Der Verwaltungsgerichtshof hat erwogen:
Der Beschwerdeführer vertritt im wesentlichen unter Wiederholung seines Vorbringens im Antrag auf Wiedereinstzung die Meinung, es sei dem Rechtsvertreter und daher ihm keine Fahrlässigkeit anzulasten. Es könne dem Vertreter, wenn ihm nach seiner Abwesenheit am Freitag, dem 23. November 1990, am Montag, dem 26. November 1990, die Post beider Tage vorgelegt werde, eine weitere Prüfung nicht zugemutet werden.
Mit diesem Vorbringen vermag er jedoch keine zu einer Aufhebung des angefochtenen Bescheides führende Rechtswidrigkeit darzutun.
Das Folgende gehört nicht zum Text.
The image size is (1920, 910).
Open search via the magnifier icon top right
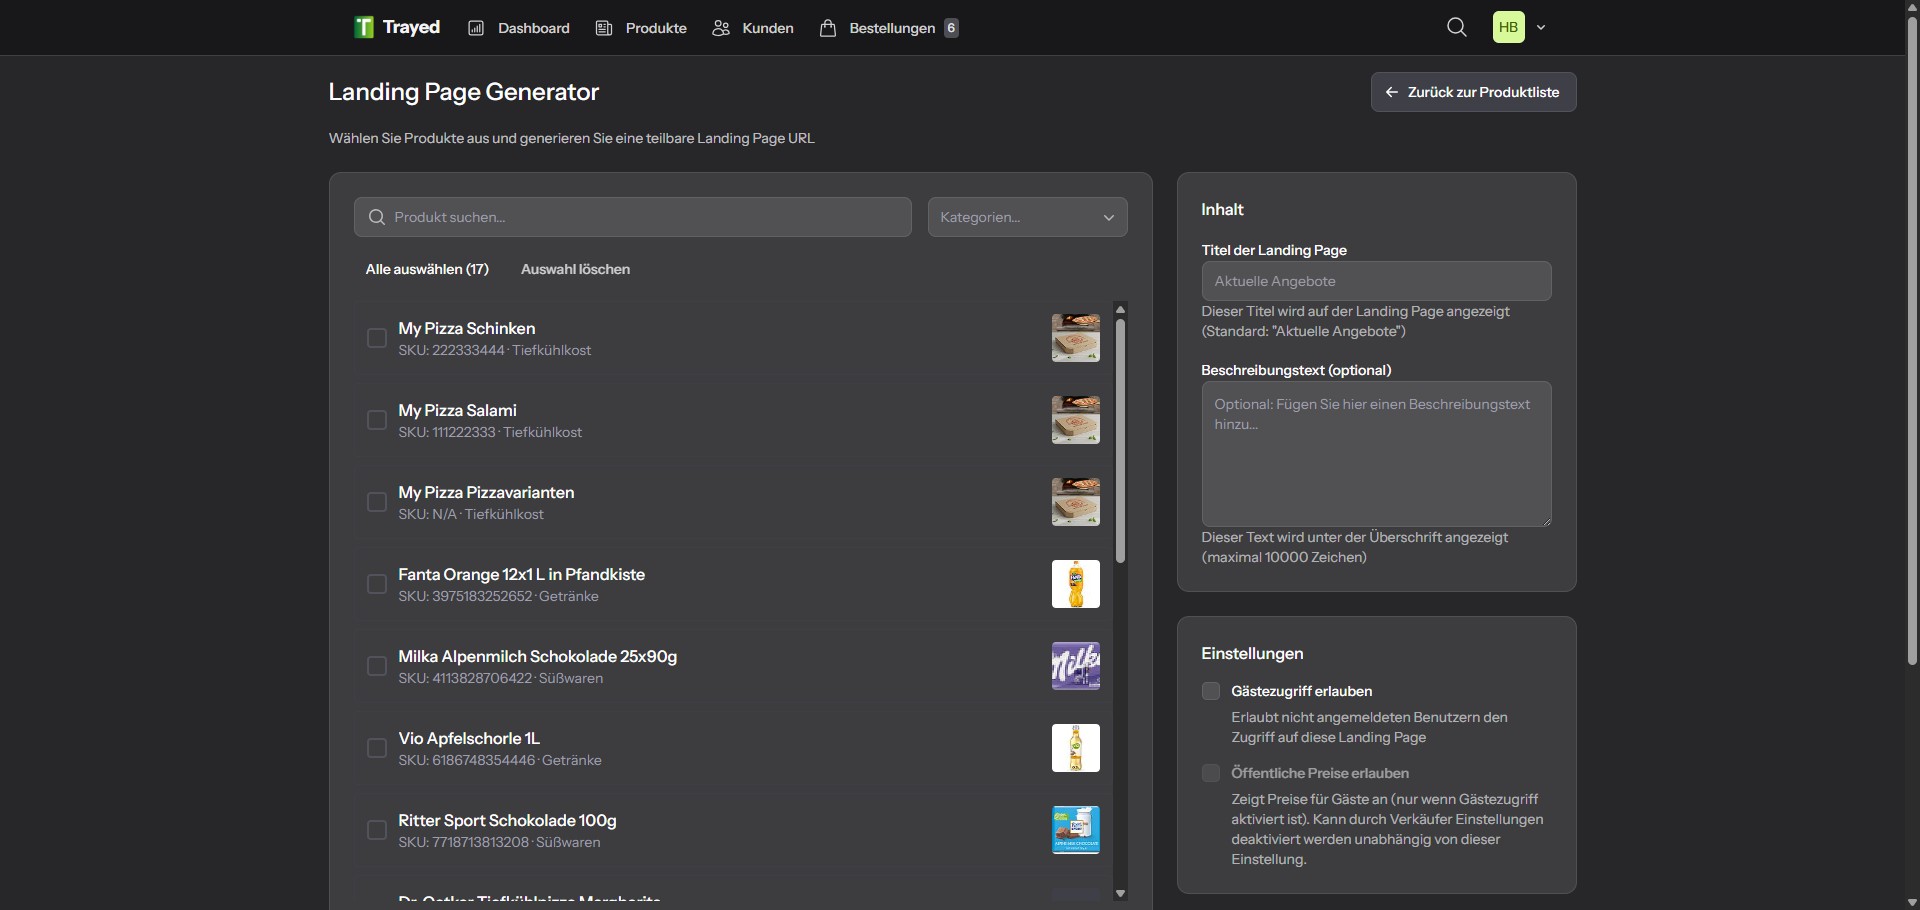[x=1457, y=27]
Die belangte Behörde hat ihrer Entscheidung die durch die Novelle BGBl. Nr. 357/1990 (in Kraft seit 1. Jänner 1991) erfolgte Neufassung des § 71 AVG zugrunde gelegt, wonach im Falle des Abs. 1 lit. a (nunmehr Abs. 1 Z. 1) die Bewilligung der Wiedereinsetzung nicht nur dann zu erfolgen hat, wenn die Partei überhaupt kein Verschulden trifft, sondern auch dann, wenn ihr nur ein minderer Grad des Versehens zur Last fällt. Da das zugrundeliegende Strafverfahren jedoch am 1. Jänner 1991 anhängig war, ist für den Beschwerdefall noch die bisherige Rechtslage anzuwenden (vgl. Art. IV Abs. 2 BGBl. Nr. 357/1990 und Art. II Abs. 2 BGBl. Nr. 358/1990 sowie das hg. Erkenntnis vom 18. Dezember 1991, Zlen. 91/02/0137, 0138). Danach ist Voraussetzung für die Bewilligung der Wiedereinsetzung, daß die Partei überhaupt kein Verschulden trifft. Auf den Grad des Verschuldens kommt es nach der noch anzuwendenden Rechtslage nicht an.
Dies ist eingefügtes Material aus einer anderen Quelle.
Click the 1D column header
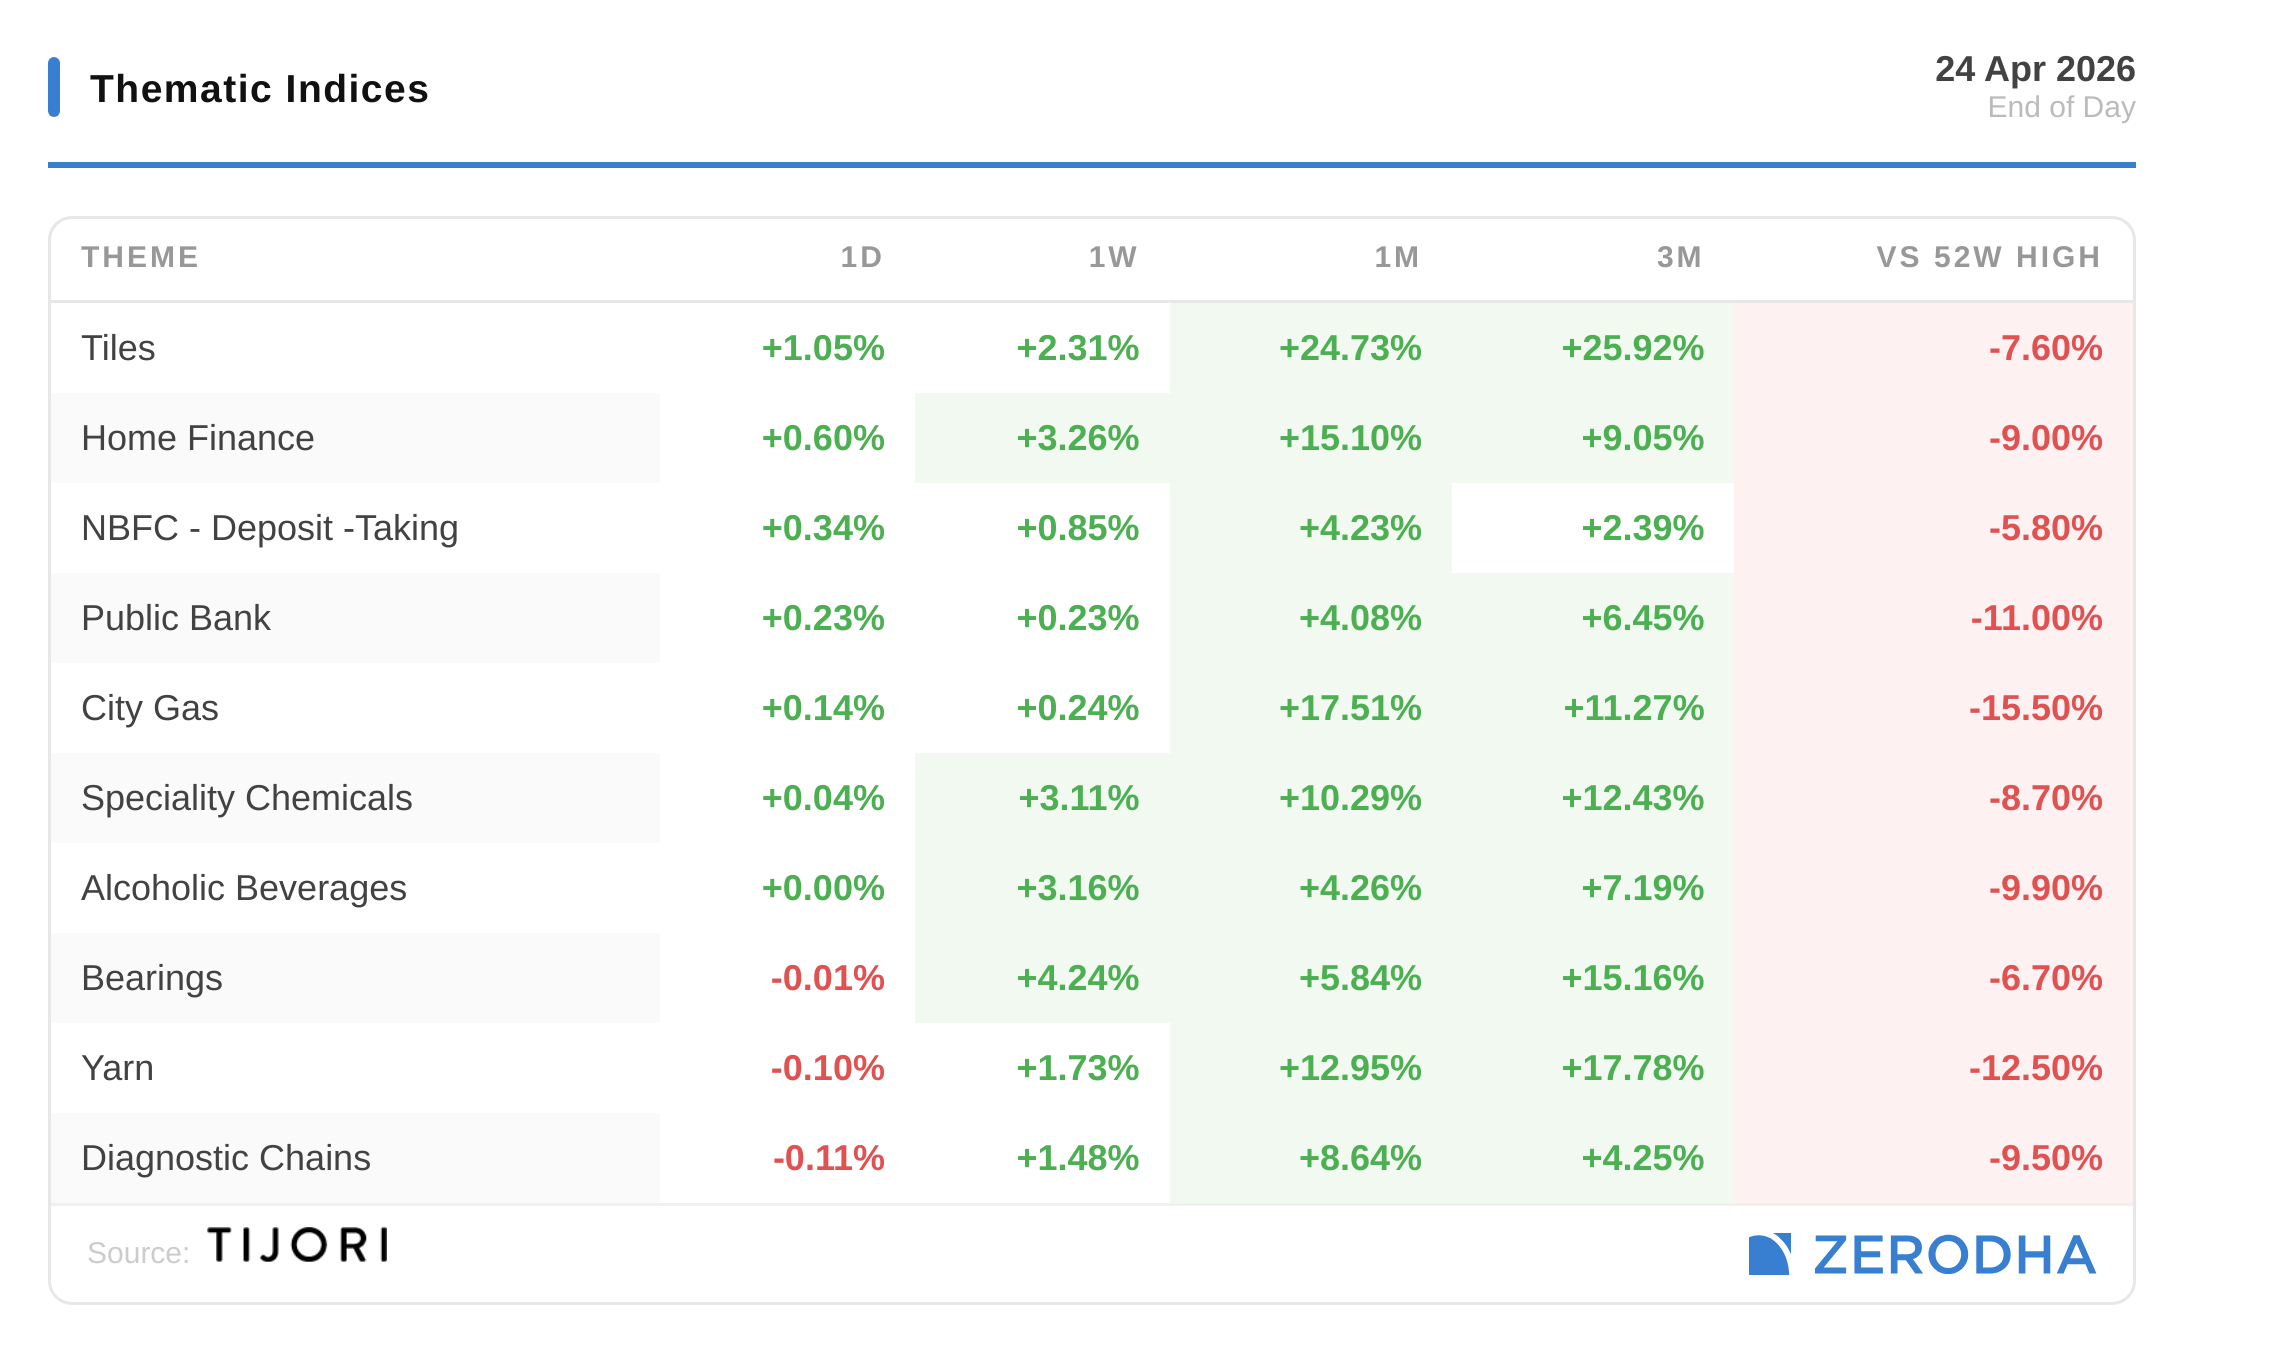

Der Verwaltungsgerichtshof teilt die Ausführungen der belangten Behörde, wonach ein der Partei zur Last fallendes Verschulden nicht ausgeschlossen werden kann. Nach der ständigen Rechtsprechung des Verwaltungsgerichtshofes ist der Fristenkontrolle bezüglich Rechtsmitteln vom Rechtsvertreter ein besonderes Augenmerk zu widmen (vgl. z.B. die
hg. Beschlüsse vom 20. Juli 1988, Zl. 88/01/0184, und vom 31. Jänner 1989, Zl. 88/05/0256, und das hg. Erkenntnis vom 15. Oktober 1991, Zl. 91/05/0182). Dabei unterliegt auch das Zustelldatum einer besonderer Prüfungspflicht, zumal es ein wesentlicher Umstand für das Ende der Rechtsmittelfrist ist. Der Rechtsanwalt hat daher die eingehende Post täglich der erforderlichen Kontrolle zu unterstellen, um Unzukömmlichkeiten bei der Anmerkung des Zustelldatums zu vermeiden. Ist er, wie im vorliegenden Fall behauptet wurde, überhaupt einen ganzen Tag dienstlich abwesend, so hat er, sofern er nicht einen Vertreter betraut hat, am darauffolgenden Arbeitstag die Fristen betreffenden Poststücke einer besonders sorgfältigen Prüfung hinsichtlich des Tages des Einlaufes zu unterziehen. Mit der Behauptung, es habe sich bei den Angestellten des Rechtsanwaltes um langjährige erfahrene Kräfte gehandelt, ist nichts zu gewinnen, zumal den Rechtsanwalt eine besondere Überwachungspflicht trifft, aber in keiner Weise dargelegt wurde, daß und wie er dieser Verpflichtung konkret nachgekommen ist.
Da schon der Inhalt der Beschwerde erkennen läßt, daß die vom Beschwerdeführer behauptete Rechtsverletzung nicht vorliegt, war die Beschwerde ohne weiteres Verfahren in nichtöffentlicher Sitzung gemäß § 35 Abs. 1 VwGG als unbegründet abzuweisen.